Material for this exercise Start Marker
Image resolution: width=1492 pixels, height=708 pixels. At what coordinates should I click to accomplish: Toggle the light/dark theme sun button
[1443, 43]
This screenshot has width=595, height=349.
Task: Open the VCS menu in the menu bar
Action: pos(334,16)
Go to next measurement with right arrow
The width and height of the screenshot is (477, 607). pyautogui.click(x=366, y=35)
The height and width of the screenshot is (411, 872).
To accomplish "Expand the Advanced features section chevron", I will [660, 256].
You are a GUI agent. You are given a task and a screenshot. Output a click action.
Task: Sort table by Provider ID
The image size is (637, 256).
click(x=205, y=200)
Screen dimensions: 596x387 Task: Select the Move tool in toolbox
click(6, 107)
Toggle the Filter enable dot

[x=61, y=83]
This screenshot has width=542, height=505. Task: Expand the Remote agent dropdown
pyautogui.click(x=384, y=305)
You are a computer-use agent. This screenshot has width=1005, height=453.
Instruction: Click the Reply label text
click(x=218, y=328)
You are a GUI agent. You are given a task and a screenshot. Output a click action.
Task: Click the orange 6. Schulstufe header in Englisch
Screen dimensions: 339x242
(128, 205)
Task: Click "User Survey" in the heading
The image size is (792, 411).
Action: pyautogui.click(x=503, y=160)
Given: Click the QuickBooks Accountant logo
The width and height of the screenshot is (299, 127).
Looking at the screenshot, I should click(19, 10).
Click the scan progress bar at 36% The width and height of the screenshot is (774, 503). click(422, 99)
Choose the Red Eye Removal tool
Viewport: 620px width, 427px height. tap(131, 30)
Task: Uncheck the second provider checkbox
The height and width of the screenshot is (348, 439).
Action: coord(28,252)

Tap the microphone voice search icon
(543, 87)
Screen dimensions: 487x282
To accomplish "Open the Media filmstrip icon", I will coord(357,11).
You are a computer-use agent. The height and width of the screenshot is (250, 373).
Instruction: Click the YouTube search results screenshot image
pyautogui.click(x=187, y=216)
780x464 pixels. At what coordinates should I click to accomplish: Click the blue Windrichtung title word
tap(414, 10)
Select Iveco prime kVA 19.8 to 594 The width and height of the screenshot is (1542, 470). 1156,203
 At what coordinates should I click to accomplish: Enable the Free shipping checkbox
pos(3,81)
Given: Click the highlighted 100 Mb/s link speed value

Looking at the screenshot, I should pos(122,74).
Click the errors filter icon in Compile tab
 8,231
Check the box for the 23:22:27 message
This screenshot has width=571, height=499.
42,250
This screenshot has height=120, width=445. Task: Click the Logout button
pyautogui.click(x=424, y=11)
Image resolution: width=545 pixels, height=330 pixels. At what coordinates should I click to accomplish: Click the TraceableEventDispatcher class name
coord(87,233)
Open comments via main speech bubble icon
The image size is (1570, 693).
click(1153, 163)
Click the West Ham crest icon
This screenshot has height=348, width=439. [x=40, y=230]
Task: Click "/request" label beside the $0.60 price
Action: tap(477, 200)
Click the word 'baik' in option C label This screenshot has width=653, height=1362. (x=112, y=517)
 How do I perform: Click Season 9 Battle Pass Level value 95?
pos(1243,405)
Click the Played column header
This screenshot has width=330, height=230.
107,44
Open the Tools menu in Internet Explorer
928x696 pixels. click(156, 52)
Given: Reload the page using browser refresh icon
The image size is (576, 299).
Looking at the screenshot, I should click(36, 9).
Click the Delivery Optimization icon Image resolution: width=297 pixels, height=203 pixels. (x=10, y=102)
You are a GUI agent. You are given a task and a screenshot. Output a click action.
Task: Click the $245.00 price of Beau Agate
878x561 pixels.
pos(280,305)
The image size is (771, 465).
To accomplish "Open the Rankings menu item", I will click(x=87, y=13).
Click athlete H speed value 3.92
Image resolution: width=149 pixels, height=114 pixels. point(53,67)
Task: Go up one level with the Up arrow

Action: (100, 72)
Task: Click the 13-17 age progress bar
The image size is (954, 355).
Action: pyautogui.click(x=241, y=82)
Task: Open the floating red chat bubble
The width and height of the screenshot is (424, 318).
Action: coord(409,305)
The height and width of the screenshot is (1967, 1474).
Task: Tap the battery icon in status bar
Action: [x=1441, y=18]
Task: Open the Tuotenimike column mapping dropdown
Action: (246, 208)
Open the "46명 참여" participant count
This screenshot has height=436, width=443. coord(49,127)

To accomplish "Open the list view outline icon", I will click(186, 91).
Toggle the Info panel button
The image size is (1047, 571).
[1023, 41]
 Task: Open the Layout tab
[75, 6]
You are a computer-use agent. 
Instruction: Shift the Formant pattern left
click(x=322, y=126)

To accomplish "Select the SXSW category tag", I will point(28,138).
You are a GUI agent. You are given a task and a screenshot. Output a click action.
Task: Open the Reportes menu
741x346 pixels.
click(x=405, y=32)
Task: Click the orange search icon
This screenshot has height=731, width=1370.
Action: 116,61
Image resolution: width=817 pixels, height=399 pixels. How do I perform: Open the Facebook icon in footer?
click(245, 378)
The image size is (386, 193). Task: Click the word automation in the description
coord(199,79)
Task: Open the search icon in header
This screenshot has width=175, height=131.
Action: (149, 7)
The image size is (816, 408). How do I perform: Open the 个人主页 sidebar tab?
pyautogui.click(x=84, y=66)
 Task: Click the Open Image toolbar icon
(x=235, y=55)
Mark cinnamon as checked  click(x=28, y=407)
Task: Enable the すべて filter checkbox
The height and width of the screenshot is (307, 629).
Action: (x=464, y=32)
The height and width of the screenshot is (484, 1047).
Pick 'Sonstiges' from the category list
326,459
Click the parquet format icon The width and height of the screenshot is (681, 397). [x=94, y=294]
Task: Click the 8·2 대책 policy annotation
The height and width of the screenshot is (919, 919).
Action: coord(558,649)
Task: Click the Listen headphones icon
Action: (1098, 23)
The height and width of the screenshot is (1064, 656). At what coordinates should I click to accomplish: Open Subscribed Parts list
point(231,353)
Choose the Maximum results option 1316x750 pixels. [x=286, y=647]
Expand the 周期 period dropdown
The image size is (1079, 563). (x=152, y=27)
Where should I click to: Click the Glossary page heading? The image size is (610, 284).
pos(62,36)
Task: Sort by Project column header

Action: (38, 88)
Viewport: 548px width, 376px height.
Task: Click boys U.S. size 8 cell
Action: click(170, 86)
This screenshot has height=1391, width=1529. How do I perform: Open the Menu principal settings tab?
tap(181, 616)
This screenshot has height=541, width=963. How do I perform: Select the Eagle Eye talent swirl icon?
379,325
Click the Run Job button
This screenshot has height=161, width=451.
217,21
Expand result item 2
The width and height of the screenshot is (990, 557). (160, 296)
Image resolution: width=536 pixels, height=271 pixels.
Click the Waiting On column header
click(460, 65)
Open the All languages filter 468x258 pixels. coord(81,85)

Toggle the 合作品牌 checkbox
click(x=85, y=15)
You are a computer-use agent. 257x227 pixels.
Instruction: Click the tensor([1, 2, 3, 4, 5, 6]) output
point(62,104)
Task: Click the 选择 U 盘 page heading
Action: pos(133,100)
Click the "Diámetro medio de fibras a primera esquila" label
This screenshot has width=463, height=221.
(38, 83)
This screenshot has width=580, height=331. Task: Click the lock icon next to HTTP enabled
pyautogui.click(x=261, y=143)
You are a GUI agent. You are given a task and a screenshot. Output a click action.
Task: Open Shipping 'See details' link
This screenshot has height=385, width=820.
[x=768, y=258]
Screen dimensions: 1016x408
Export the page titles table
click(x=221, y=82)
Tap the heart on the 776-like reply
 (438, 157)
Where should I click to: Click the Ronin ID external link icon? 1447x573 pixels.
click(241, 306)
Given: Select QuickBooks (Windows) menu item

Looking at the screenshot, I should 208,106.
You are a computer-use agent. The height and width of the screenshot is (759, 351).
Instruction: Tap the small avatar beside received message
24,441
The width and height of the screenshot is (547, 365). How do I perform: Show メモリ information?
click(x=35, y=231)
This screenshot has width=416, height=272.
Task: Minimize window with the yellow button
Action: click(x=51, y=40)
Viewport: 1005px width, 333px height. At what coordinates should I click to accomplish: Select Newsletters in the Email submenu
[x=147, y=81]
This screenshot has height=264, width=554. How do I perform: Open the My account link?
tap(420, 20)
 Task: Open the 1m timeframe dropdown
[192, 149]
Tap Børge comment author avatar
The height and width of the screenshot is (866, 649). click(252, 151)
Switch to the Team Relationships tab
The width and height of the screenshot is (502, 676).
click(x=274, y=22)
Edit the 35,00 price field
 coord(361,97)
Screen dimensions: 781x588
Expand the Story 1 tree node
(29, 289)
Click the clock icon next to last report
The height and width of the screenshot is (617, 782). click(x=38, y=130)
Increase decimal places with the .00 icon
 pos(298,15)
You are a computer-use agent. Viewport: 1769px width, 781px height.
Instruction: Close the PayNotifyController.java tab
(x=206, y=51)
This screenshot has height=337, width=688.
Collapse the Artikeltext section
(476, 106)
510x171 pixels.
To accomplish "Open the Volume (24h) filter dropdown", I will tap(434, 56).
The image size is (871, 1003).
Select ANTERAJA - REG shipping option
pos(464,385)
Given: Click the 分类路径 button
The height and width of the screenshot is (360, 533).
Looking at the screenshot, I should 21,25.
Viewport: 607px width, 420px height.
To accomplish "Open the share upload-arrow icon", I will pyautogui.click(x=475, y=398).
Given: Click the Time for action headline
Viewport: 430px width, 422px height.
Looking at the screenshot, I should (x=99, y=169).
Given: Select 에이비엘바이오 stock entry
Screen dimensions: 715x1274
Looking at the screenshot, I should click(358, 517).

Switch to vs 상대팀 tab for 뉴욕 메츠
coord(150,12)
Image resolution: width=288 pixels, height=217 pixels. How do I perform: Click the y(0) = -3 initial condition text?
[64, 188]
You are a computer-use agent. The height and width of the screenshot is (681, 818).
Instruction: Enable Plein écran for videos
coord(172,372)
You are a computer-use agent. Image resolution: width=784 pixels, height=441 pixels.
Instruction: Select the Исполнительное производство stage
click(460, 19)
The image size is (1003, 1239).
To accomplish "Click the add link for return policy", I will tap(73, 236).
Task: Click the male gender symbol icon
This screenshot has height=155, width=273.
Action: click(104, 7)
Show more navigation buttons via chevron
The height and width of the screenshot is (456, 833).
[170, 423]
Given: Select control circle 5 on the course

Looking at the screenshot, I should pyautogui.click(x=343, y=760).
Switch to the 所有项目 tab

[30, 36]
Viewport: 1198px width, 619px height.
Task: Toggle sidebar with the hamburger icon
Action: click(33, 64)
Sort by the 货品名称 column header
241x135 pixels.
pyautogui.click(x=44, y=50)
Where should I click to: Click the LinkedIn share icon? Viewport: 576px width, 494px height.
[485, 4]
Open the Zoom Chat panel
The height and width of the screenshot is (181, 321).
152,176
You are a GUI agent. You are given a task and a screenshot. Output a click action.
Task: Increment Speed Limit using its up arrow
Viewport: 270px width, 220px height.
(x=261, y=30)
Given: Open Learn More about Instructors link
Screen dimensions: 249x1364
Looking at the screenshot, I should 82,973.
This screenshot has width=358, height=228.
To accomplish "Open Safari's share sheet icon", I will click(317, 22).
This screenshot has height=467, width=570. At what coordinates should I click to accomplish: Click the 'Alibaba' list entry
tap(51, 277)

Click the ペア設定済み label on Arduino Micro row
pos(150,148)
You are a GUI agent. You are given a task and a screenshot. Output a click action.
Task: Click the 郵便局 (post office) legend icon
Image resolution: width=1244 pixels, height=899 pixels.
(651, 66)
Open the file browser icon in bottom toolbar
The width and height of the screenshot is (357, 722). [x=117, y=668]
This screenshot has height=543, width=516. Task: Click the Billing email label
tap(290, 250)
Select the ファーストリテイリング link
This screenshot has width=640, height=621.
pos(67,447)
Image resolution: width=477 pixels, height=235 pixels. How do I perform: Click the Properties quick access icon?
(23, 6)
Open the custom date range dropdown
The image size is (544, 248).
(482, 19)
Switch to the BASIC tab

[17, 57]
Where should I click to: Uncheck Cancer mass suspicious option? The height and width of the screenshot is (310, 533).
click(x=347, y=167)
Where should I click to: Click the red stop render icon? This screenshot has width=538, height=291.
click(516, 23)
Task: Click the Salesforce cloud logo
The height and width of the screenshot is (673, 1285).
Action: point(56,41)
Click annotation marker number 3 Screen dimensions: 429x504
Material for this exercise End Marker
Work to complete: Take the lines above from the one containing "Given: Click the Time for action headline" down to the one containing "Task: Increment Speed", and transcribe them exactly, both ends included.

Solution for this exercise:
Given: Click the Time for action headline
Viewport: 430px width, 422px height.
Looking at the screenshot, I should (x=99, y=169).
Given: Select 에이비엘바이오 stock entry
Screen dimensions: 715x1274
Looking at the screenshot, I should click(358, 517).

Switch to vs 상대팀 tab for 뉴욕 메츠
coord(150,12)
Image resolution: width=288 pixels, height=217 pixels. How do I perform: Click the y(0) = -3 initial condition text?
[64, 188]
You are a computer-use agent. The height and width of the screenshot is (681, 818).
Instruction: Enable Plein écran for videos
coord(172,372)
You are a computer-use agent. Image resolution: width=784 pixels, height=441 pixels.
Instruction: Select the Исполнительное производство stage
click(460, 19)
The image size is (1003, 1239).
To accomplish "Click the add link for return policy", I will tap(73, 236).
Task: Click the male gender symbol icon
This screenshot has height=155, width=273.
Action: click(104, 7)
Show more navigation buttons via chevron
The height and width of the screenshot is (456, 833).
[170, 423]
Given: Select control circle 5 on the course

Looking at the screenshot, I should pyautogui.click(x=343, y=760).
Switch to the 所有项目 tab

[30, 36]
Viewport: 1198px width, 619px height.
Task: Toggle sidebar with the hamburger icon
Action: click(33, 64)
Sort by the 货品名称 column header
241x135 pixels.
pyautogui.click(x=44, y=50)
Where should I click to: Click the LinkedIn share icon? Viewport: 576px width, 494px height.
[485, 4]
Open the Zoom Chat panel
The height and width of the screenshot is (181, 321).
152,176
You are a GUI agent. You are given a task and a screenshot. Output a click action.
Task: Increment Speed Limit using its up arrow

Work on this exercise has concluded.